### [LISTE DES TÂCHES]
1. D'après l'entretien sur Netanyahu, quel dirigeant Netanyahu a-t-il dépassé par la durée de son maintien au pouvoir ?
2. Recopiez mot pour mot le passage de l'entretien sur Netanyahu qui va de « LES DOULOUREUX ÉVÉNEMENTS » à « INTÉRÊTS ÉLECTORAUX ? ».

### [EXTRAIT DU TEXTE]
L’EXPRESS : CET HOMME EST DANGEREUX, EST LE TITRE D’UN ARTICLE QUE VOUS AVEZ PUBLIÉ, PARLANT DE NETANYAHU. VOUS ÉVOQUIEZ LE PEU DE COURTOISIE DONT IL A FAIT PREUVE ENVERS LA JORDANIE. PARLEZ-NOUS-EN. ALAIN ROZENKIER

Alain Rozenkier : Cet homme est effectivement dangereux pour Israël, pour sa sécurité en ce qu’il se refuse à toute avancée dans le processus de négociations en vue de résoudre politiquement le conflit israélo-palestinien. Il convient de préciser qu’il ne porte pas toute la responsabilité de sa dangerosité. Nous aurons sans doute l’occasion de revenir sur les raisons du déclanchement de la confrontation actuelle mais une autre politique, une prise en compte des demandes de multiples acteurs de la société civile et politique s’agissant des expulsion à venir à Jérusalem-Est, des décisions irrationnelles de la police.

COMMENT NETANYAHU EST VU EN ISRAËL ?

Comme dans tout pays démocratique, l’opinion publique en Israël est plurielle…et changeante. Certains considèrent Netanyahu comme le gardien d’Israël, son sauveur, son « roi ». D’autres considèrent qu’il a fait son temps, quel que soit le regard qu’on porte sur son action, ses acquis et ses échecs. La corruption, la volonté absolue de sauver « sa peau » en regard des procédures judiciaire en cour nécessitent qu’il s’éloigne du pouvoir. Il faut bien se rendre compte qu’il est resté en poste plus longtemps que David Ben Gourion. Même de droite, ils en viennent au constat qu’il faut à tout le moins changer l’homme à défaut de politique.

LES DOULOUREUX ÉVÉNEMENTS QUI ONT LIEU A GHAZA, EL QODS, EL AQSA ET ISRAEL CONFORTENT VOTRE APPRÉHENSION ENVERS NETANYAHU. LA CONFRONTATION EST ELLE DANS SES INTÉRÊTS ÉLECTORAUX ?

### [DONNÉES FOURNIES]
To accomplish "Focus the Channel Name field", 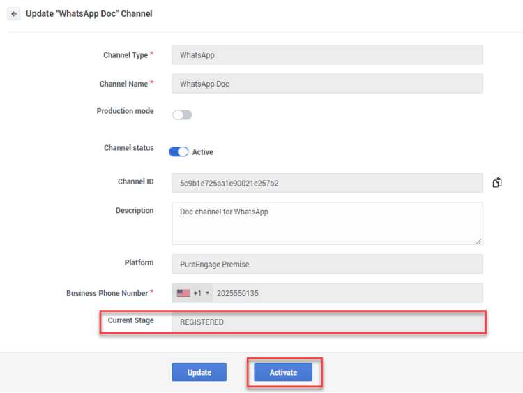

### [RÉPONSES AUX TÂCHES]
1. David Ben Gourion.

2.
LES DOULOUREUX ÉVÉNEMENTS QUI ONT LIEU A GHAZA, EL QODS, EL AQSA ET ISRAEL CONFORTENT VOTRE APPRÉHENSION ENVERS NETANYAHU. LA CONFRONTATION EST ELLE DANS SES INTÉRÊTS ÉLECTORAUX ?